Looking up different locales I see the main ones are Blades, Emilios (and the partnered companies) and Island Tours. But one I found that I haven't heard anyone comment about yet is *Snowbirds Ski Tours*. They are the only ones I've seen that go to Killington. 

My question...Has anyone ever used them? How was your experience?


----------



## LuckyRVA (Jan 18, 2011)

Never used them. You should post this question in the NYC regional thread, maybe one of the guys there has experience with that company.


----------



## nodaysoff (Dec 4, 2008)

I've only used Emilios.

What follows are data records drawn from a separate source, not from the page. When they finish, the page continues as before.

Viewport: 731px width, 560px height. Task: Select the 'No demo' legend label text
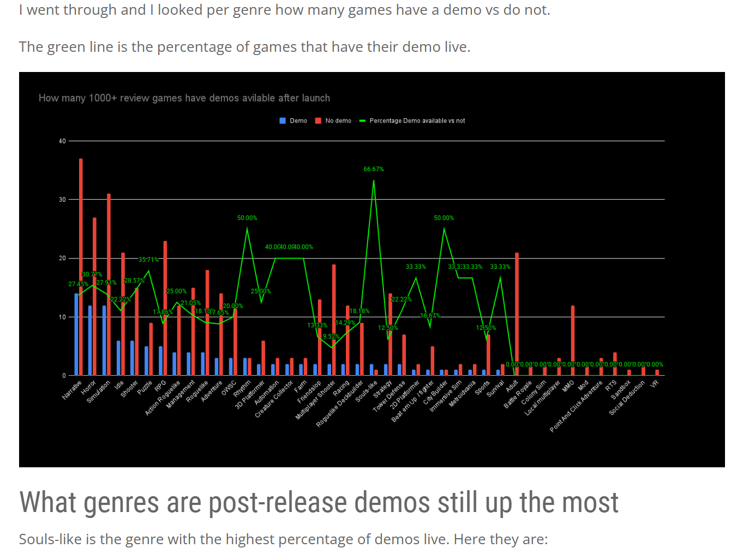tap(338, 121)
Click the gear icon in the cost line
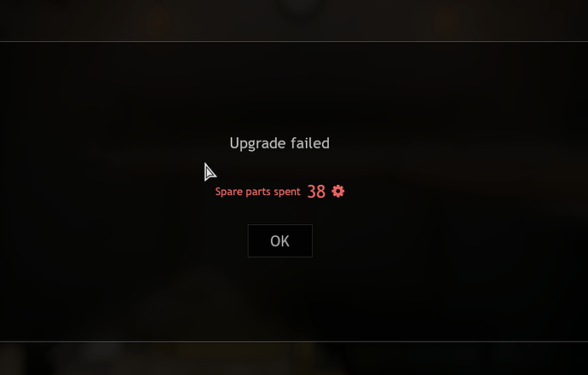The height and width of the screenshot is (375, 588). tap(337, 191)
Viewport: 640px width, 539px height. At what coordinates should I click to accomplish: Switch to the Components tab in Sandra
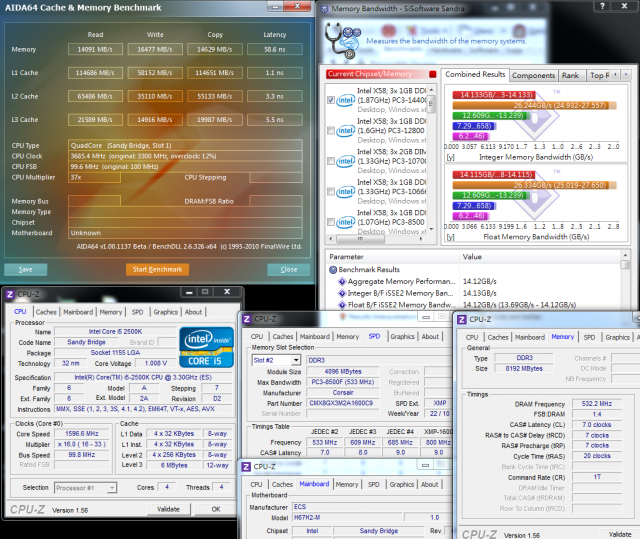coord(534,75)
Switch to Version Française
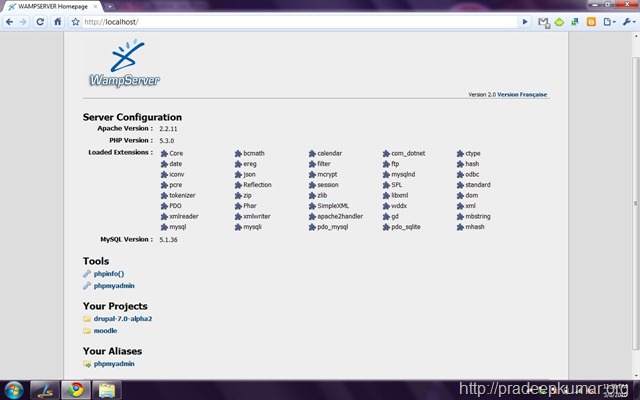Viewport: 640px width, 400px height. (522, 94)
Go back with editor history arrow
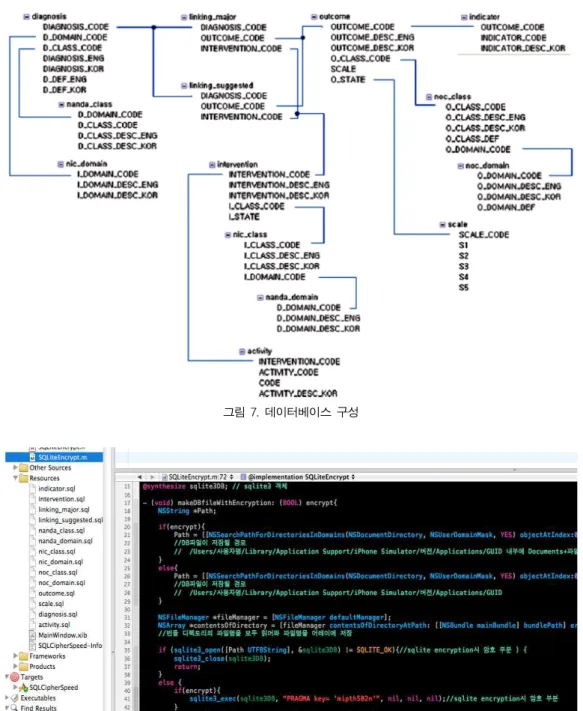 click(140, 477)
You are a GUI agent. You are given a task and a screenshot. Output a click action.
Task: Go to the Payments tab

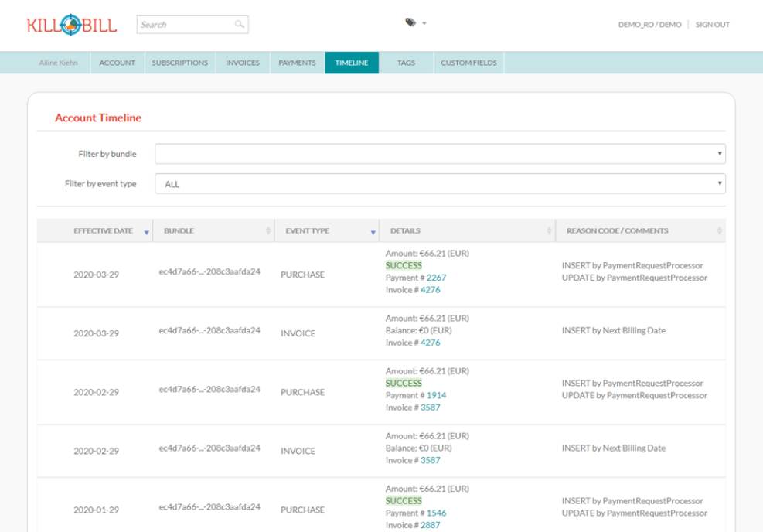click(297, 63)
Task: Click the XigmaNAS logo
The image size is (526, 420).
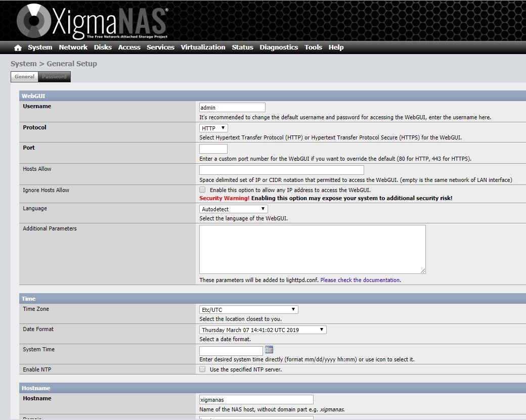Action: click(91, 21)
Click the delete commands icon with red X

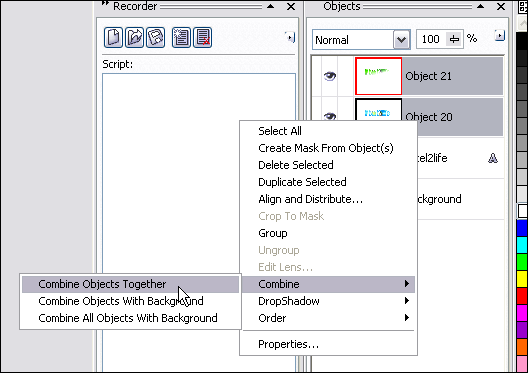pos(202,37)
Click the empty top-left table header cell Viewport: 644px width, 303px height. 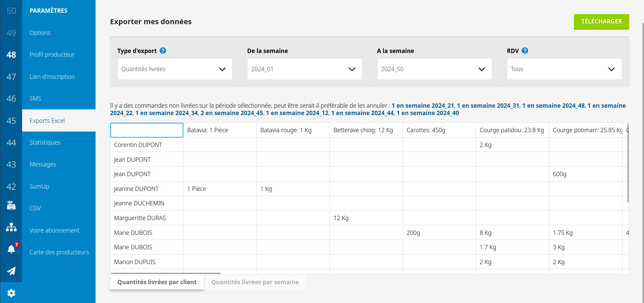coord(147,130)

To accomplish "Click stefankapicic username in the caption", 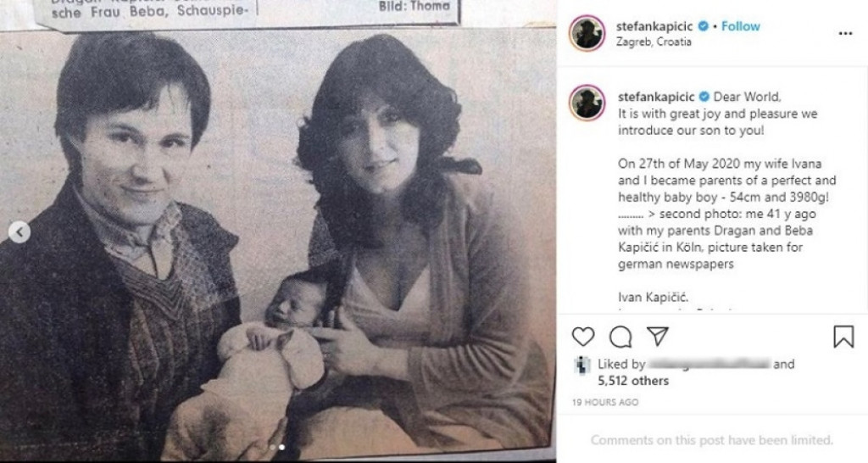I will (x=656, y=97).
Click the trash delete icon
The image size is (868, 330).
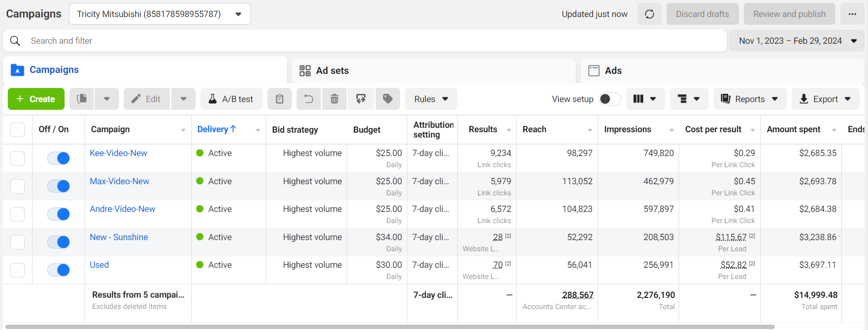point(334,99)
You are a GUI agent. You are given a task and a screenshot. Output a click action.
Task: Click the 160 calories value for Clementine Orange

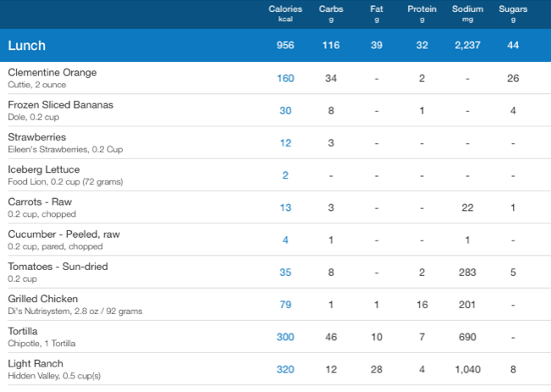pos(285,79)
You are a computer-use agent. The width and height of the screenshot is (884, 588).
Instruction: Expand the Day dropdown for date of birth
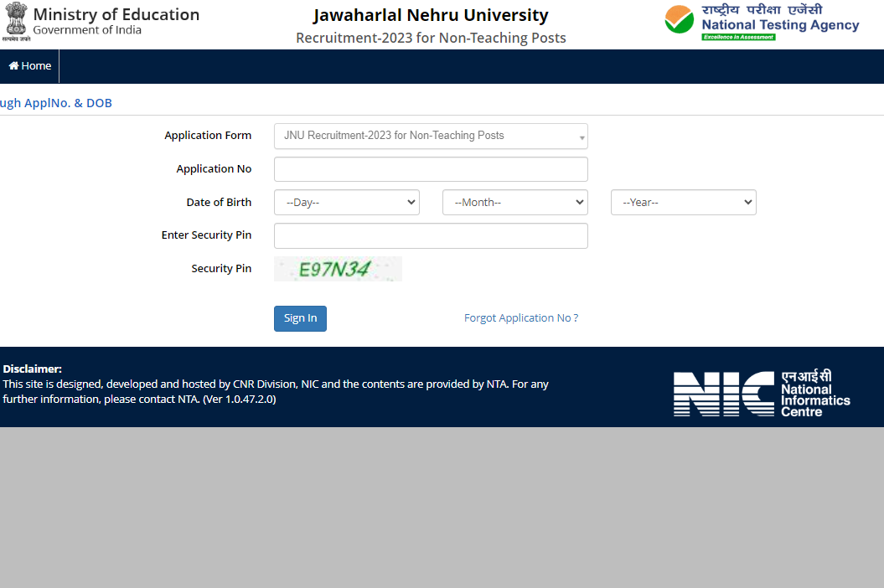347,203
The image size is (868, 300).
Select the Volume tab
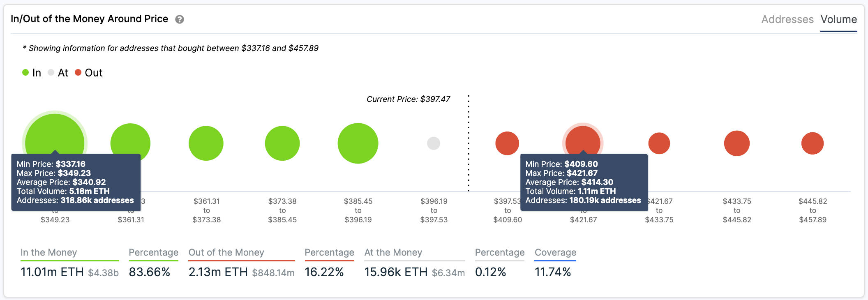coord(838,19)
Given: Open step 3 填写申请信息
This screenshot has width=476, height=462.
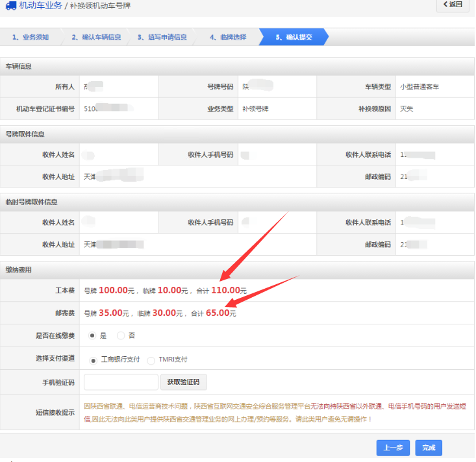Looking at the screenshot, I should tap(162, 38).
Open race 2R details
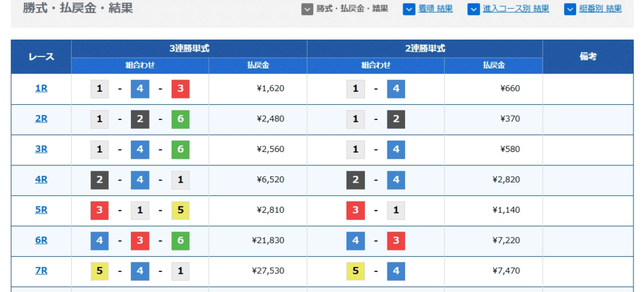Screen dimensions: 644x292 coord(41,119)
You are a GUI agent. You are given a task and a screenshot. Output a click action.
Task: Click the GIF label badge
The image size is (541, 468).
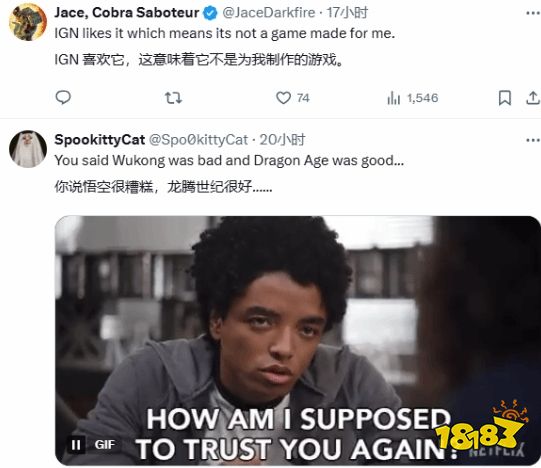coord(105,445)
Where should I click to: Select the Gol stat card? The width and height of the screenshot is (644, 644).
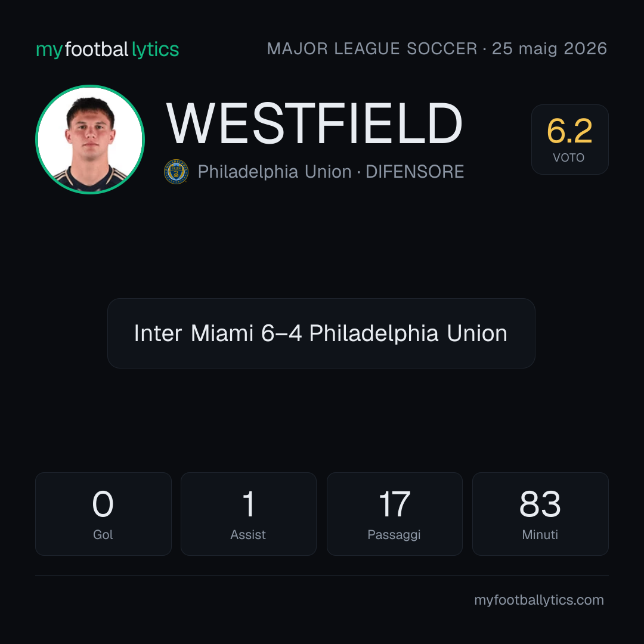point(103,514)
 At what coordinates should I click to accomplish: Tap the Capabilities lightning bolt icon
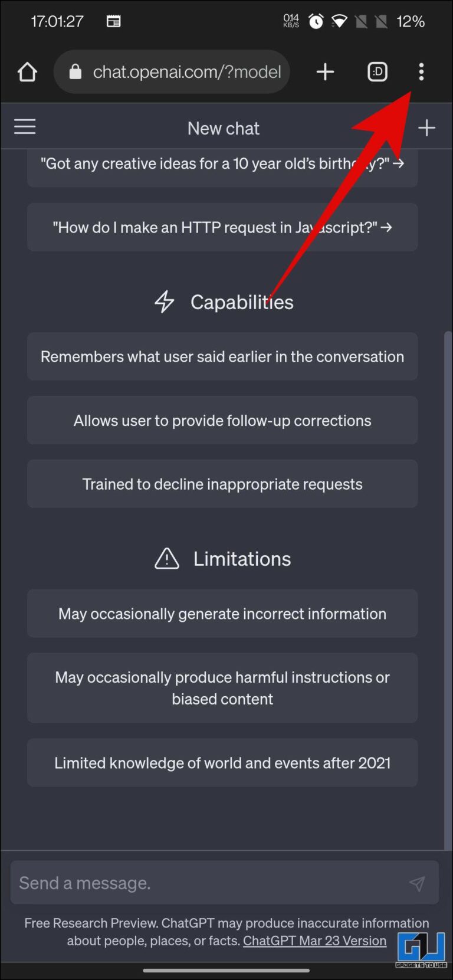pyautogui.click(x=164, y=302)
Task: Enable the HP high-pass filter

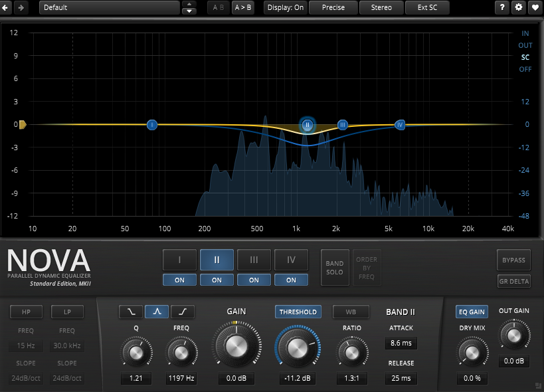Action: (27, 312)
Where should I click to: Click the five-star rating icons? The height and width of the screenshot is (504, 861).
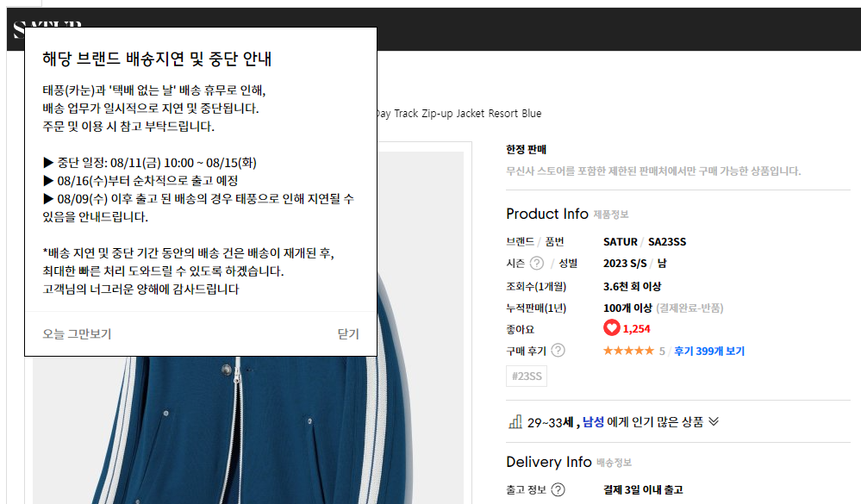tap(628, 351)
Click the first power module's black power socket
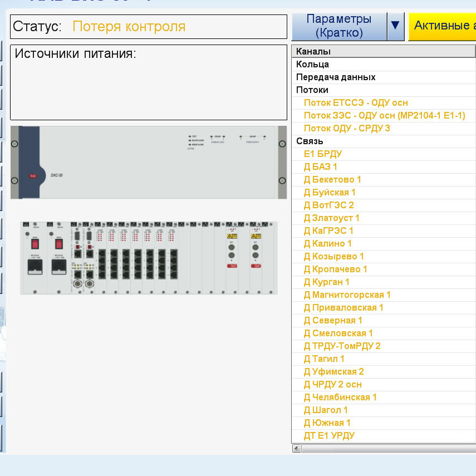 coord(35,267)
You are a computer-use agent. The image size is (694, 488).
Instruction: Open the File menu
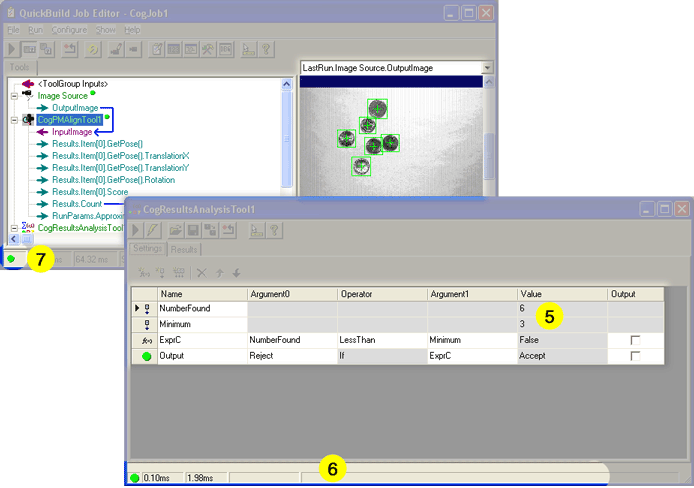pos(14,30)
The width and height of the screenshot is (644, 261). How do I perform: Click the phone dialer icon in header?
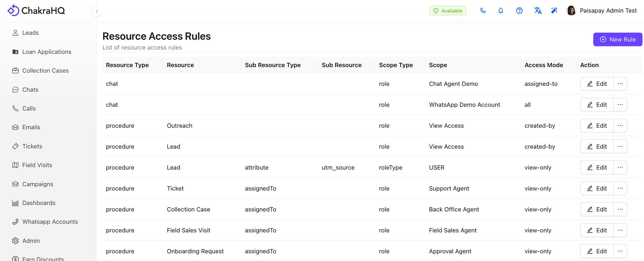(x=483, y=11)
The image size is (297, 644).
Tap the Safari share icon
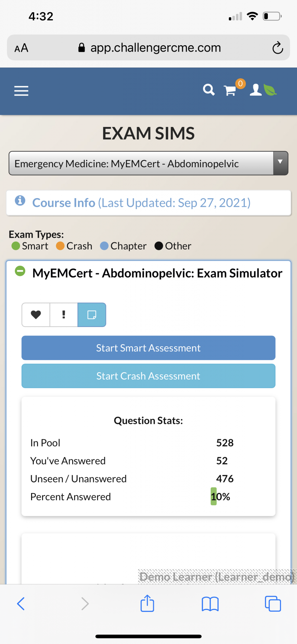147,603
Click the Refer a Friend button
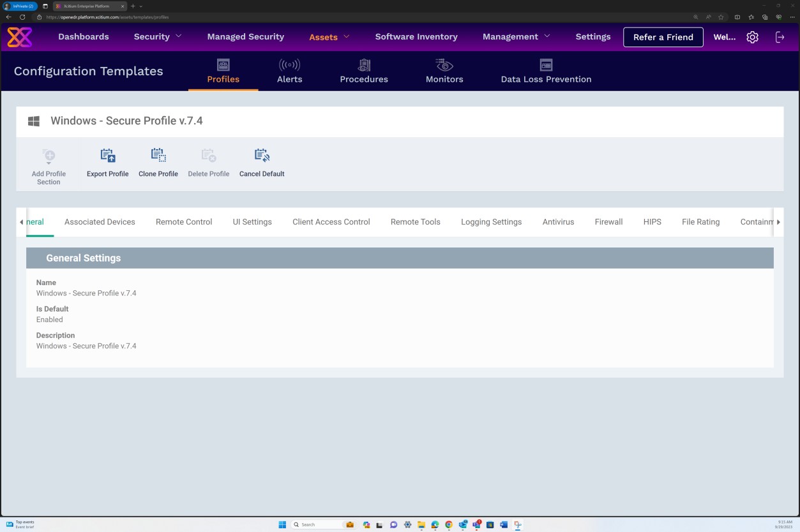800x532 pixels. pos(663,36)
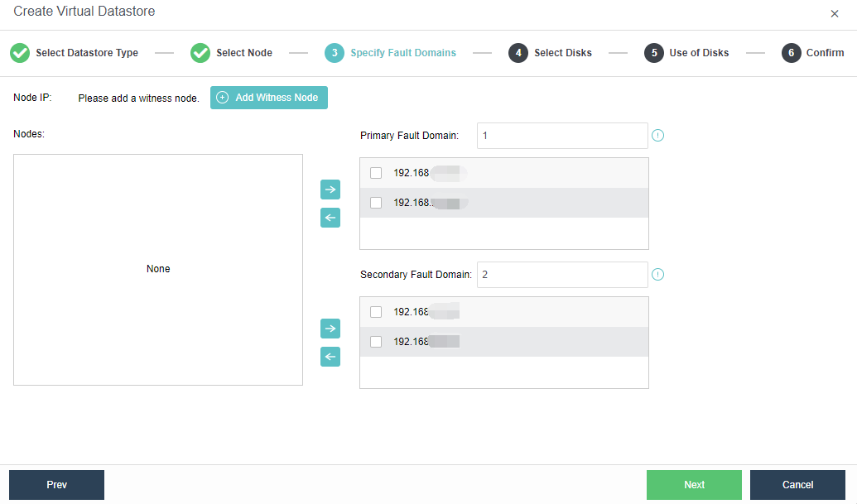Click the Next button

pyautogui.click(x=694, y=484)
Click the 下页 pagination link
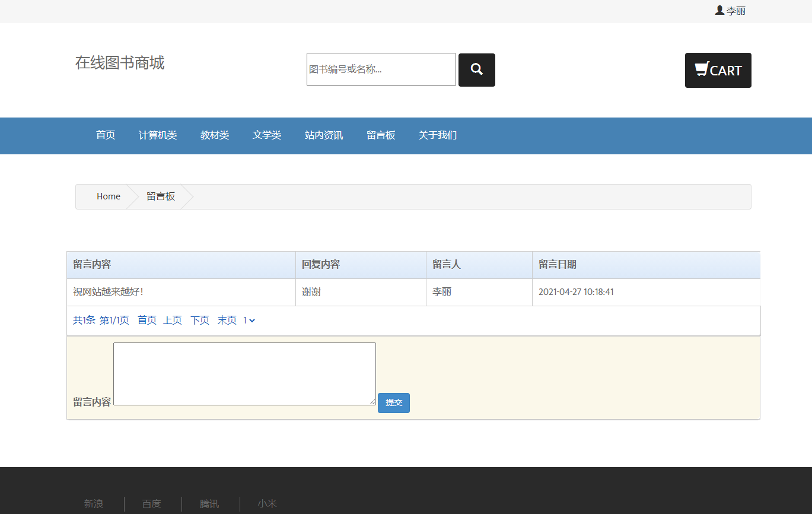This screenshot has width=812, height=514. 199,320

Snowbirds facebook page seems to have some positive vibes on it tho, guess they can't be that bad:dunno:


----------



## tekniq33 (Mar 18, 2009)

Emilios and Homage (nybustrips.com)


----------



## KahWhyC (Nov 10, 2010)

Homage is cheaper if you like.


----------



## Soul06 (Dec 18, 2010)

Yeah I used Emilios yesterday going to Okemo. The store is the closest to my house and it was a good trip. Def will be using them again


----------



## tekniq33 (Mar 18, 2009)

Used OvrRide yesterday. Can't go wrong with them. Efficient and professionally run. Bagels and water in the morning, brews on the way home. Good crew of people and I will be using them again for sure (probably this week)


----------



## Soul06 (Dec 18, 2010)

tekniq33 said:


> Used OvrRide yesterday. Can't go wrong with them. Efficient and professionally run. Bagels and water in the morning, brews on the way home. Good crew of people and I will be using them again for sure (probably this week)


Isn't OvrRide and Blades the same thing? I was just checking out there page


----------



## tekniq33 (Mar 18, 2009)

yes they are connected and 2 of their 4 pickups are at the blades stores. You can book through either


----------



## icfpny (Jan 20, 2011)

Homage (Brooklyn) does the cheapest trips that I've been able to find -- $59 to Hunter on a weekday, can't beat that. I haven't used them yet but likely will a couple times next week.


----------